Green was appropriated by the reformist campaign of Mir-Hossein Mousavi, a two-time former prime minister and the intellectual successor to Mohammad Khatami. His loss in last Friday's poll sparked enormous street demonstrations that have been painted black and green: black in mourning for election fraud and the students and protesters shot dead by paramilitary militias on the streets of Tehran, and green — the color of Islam — and of a reformed Islamic Republic.

After a week of tension and riots, I am one of the last foreign journalists to leave Tehran. Already since Monday, reporting on the story from outside the country has changed, as it has dropped in the news agendas of most newspapers and broadcasts. Facebook, Twitter and mobile phone cameras may deliver fever-fast information and images, but they are no substitute for actually being there.

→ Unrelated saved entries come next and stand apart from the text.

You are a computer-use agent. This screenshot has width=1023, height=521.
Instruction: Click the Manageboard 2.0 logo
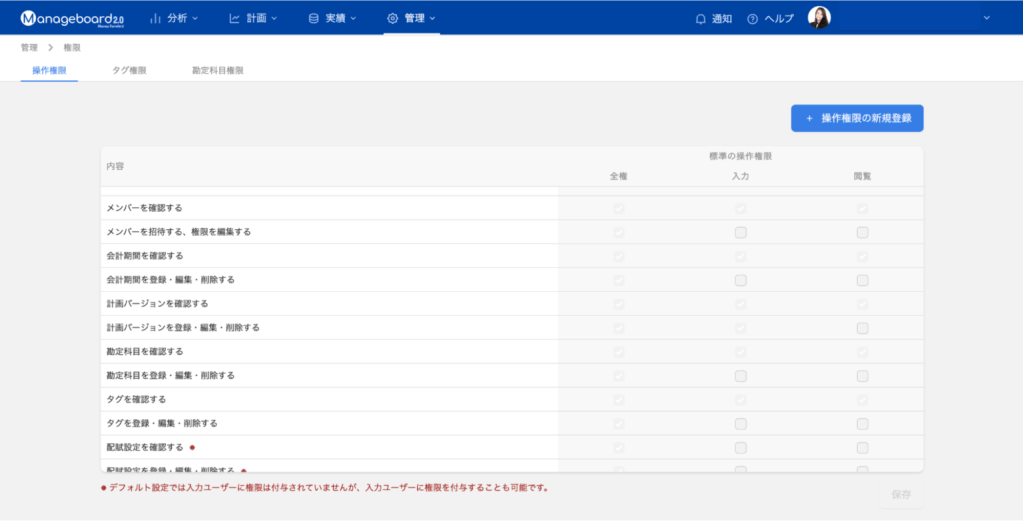click(72, 18)
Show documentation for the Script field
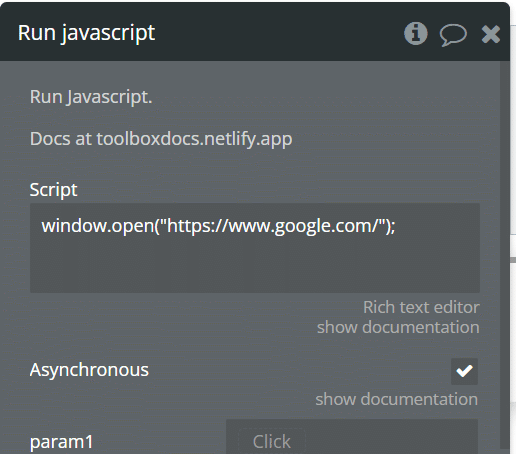The width and height of the screenshot is (516, 454). tap(398, 327)
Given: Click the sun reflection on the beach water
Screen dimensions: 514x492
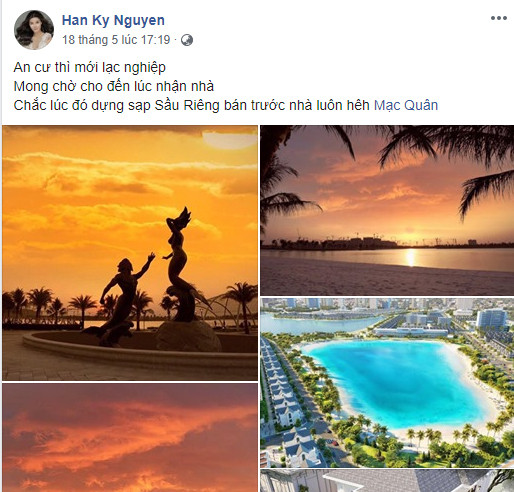Looking at the screenshot, I should click(410, 257).
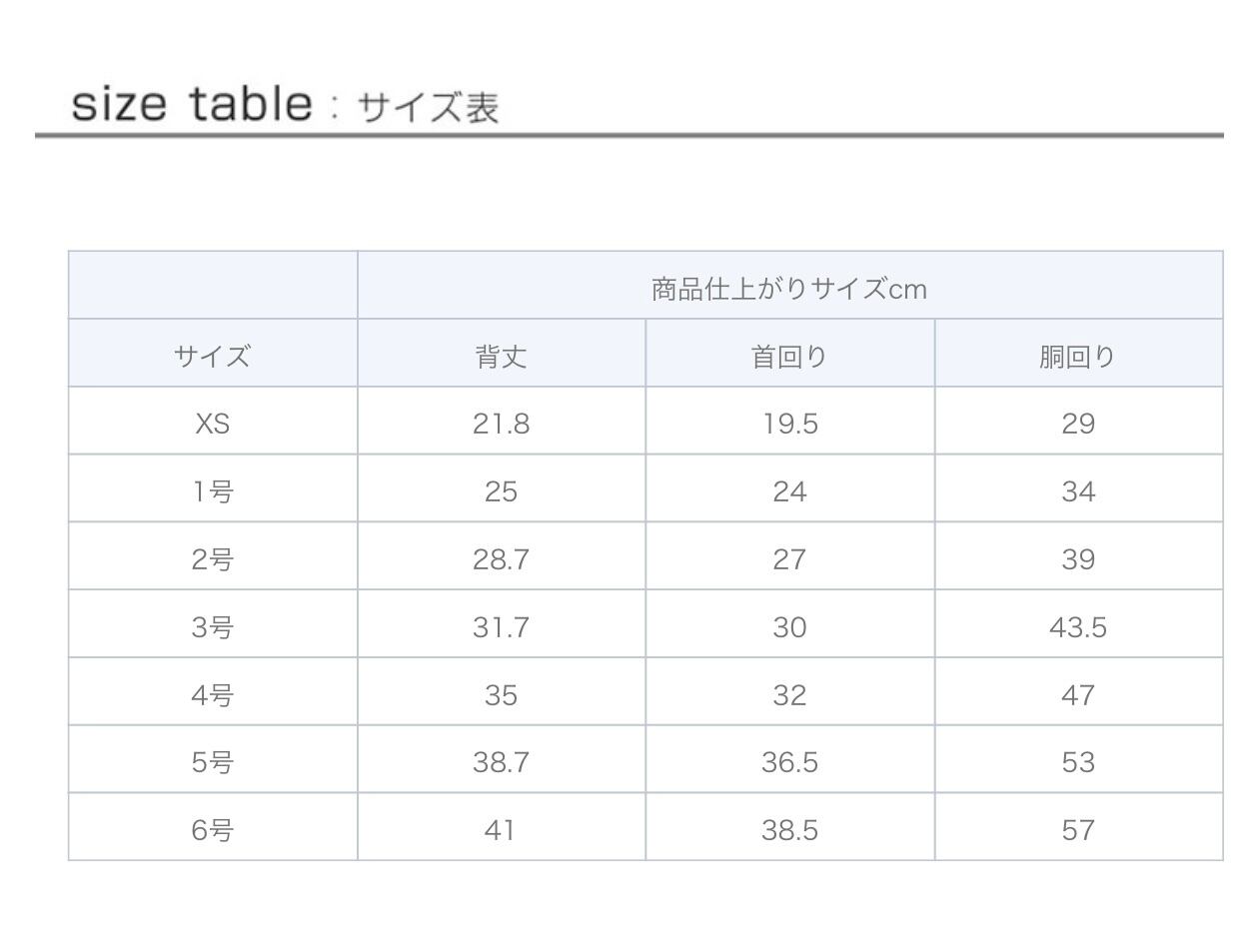Click the 28.7 back length cell
The image size is (1257, 952).
point(501,559)
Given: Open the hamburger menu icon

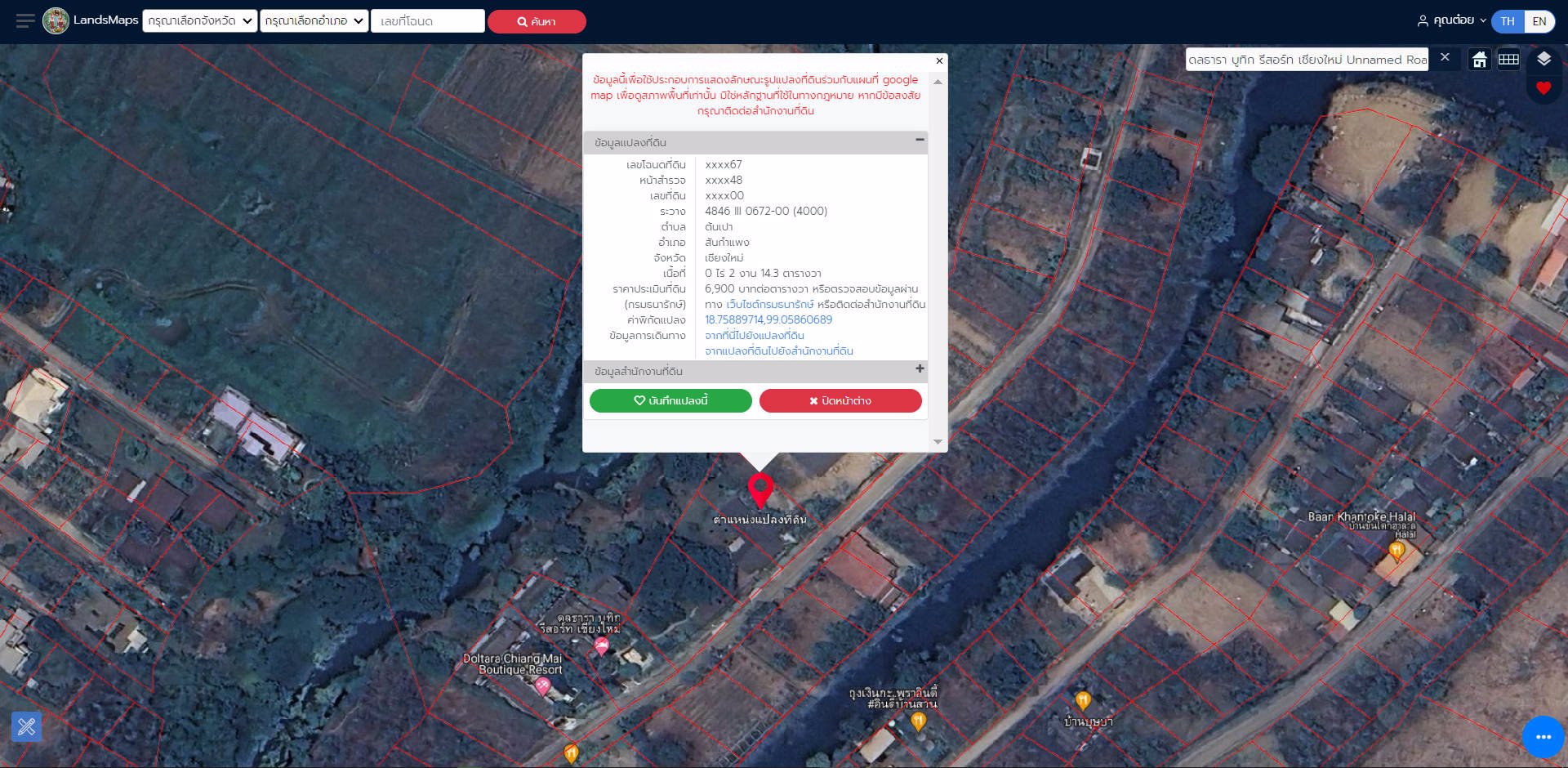Looking at the screenshot, I should (x=25, y=21).
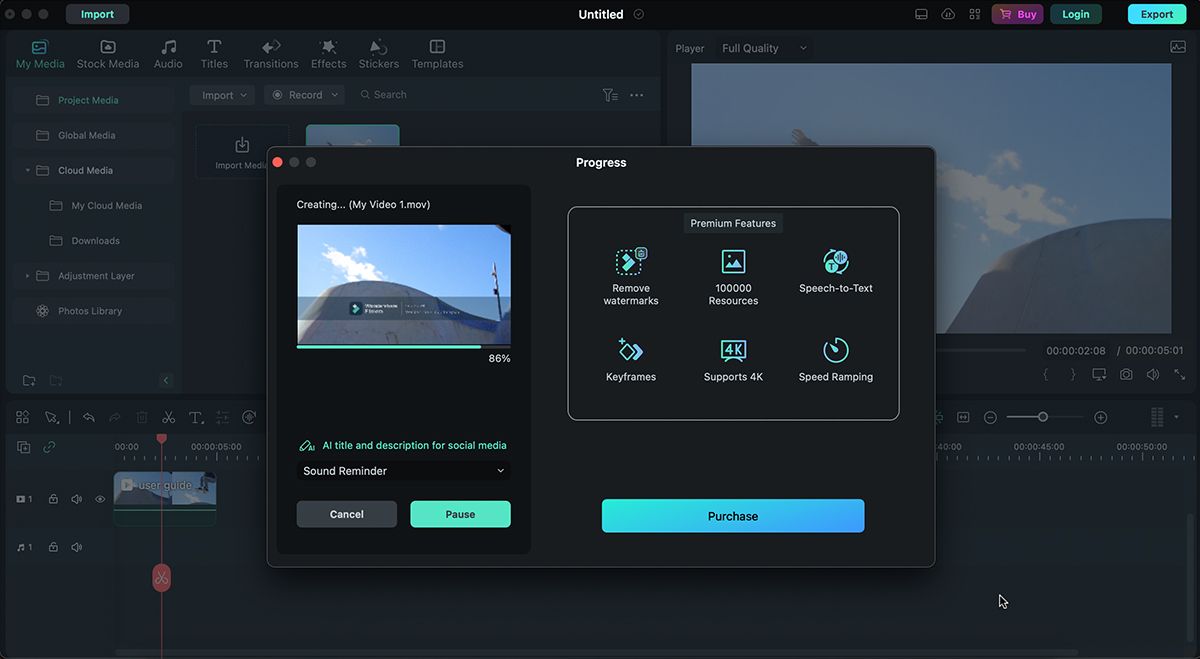
Task: Mute the audio track
Action: click(x=76, y=547)
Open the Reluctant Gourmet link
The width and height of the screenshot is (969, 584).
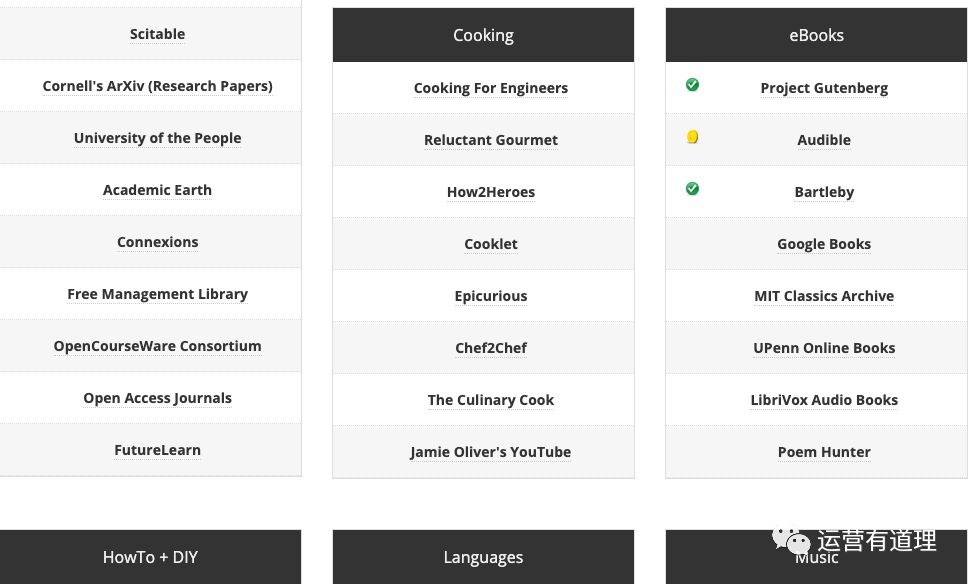(x=491, y=140)
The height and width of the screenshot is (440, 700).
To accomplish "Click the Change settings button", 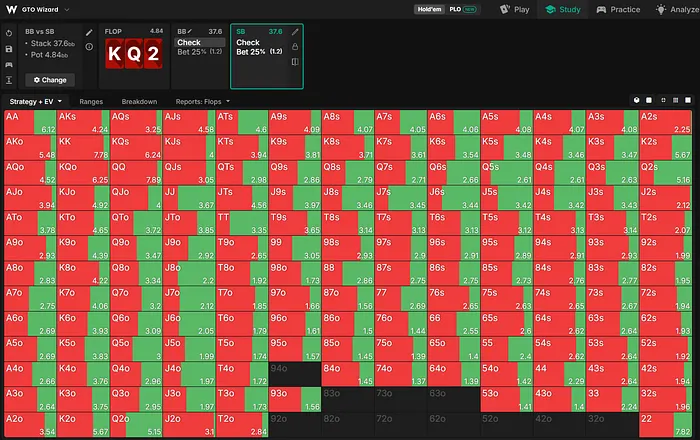I will [50, 80].
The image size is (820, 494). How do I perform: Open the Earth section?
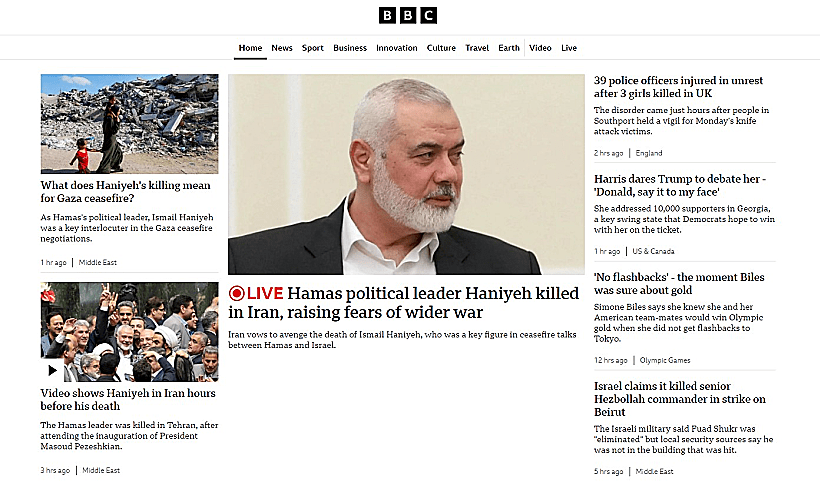(x=509, y=48)
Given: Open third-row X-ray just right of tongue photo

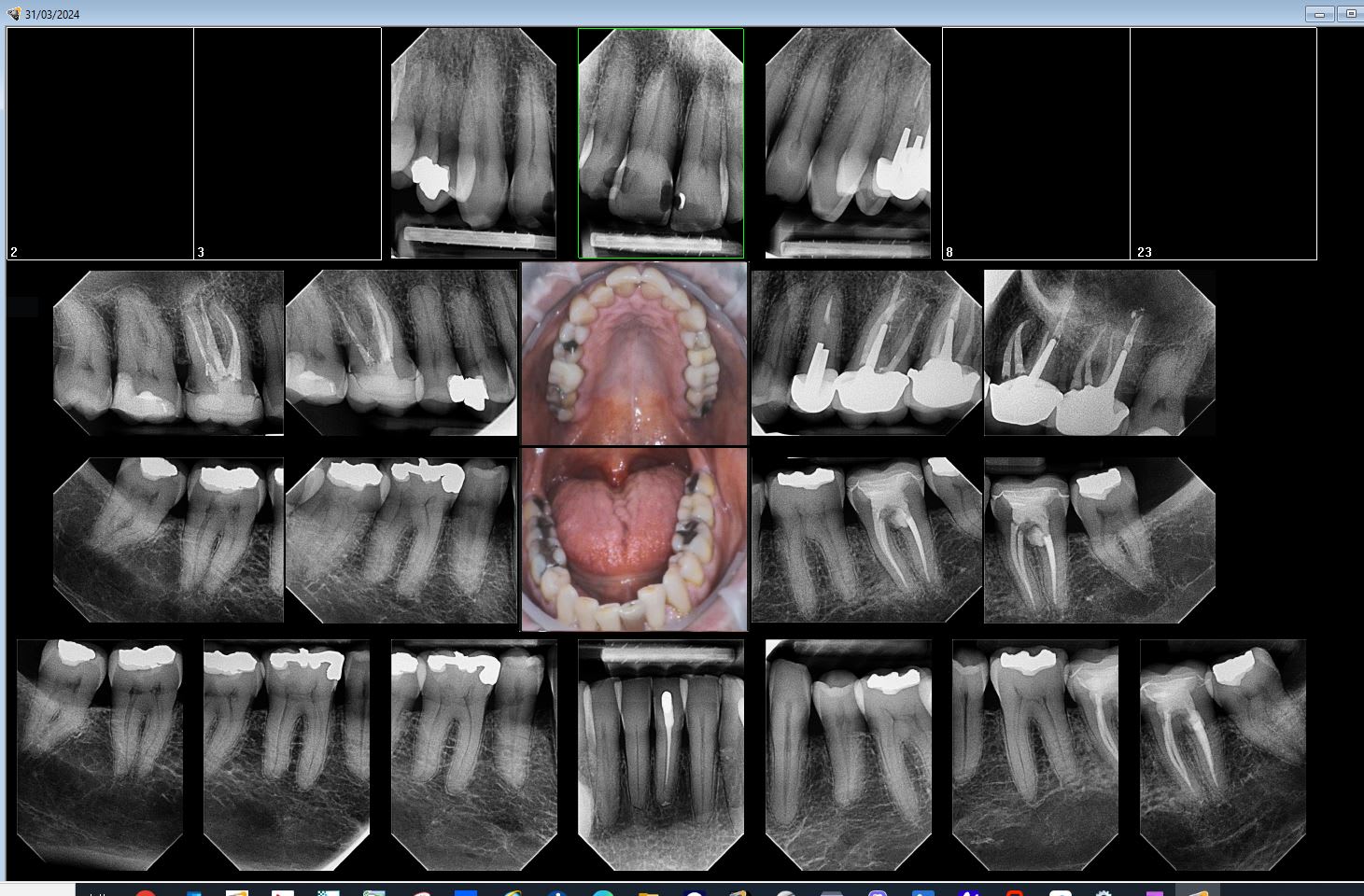Looking at the screenshot, I should [866, 539].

Killing a protest movement is not about just arresting its leaders, it's about cutting off the oxygen of its publicity, so it came as no surprise that the Revolutionary Guard's first pronouncement on the crisis came Tuesday: Persian-language websites publishing "incitement" would be dealt with fiercely.

After three years of living in Iran and learning Persian, this was a tough story for me to cover. Not only because of the difficulties thrown in the path of all foreign journalists by the circumstances, but also for the sadness with which I watched a country I have deep affection for disintegrate and turn to strife.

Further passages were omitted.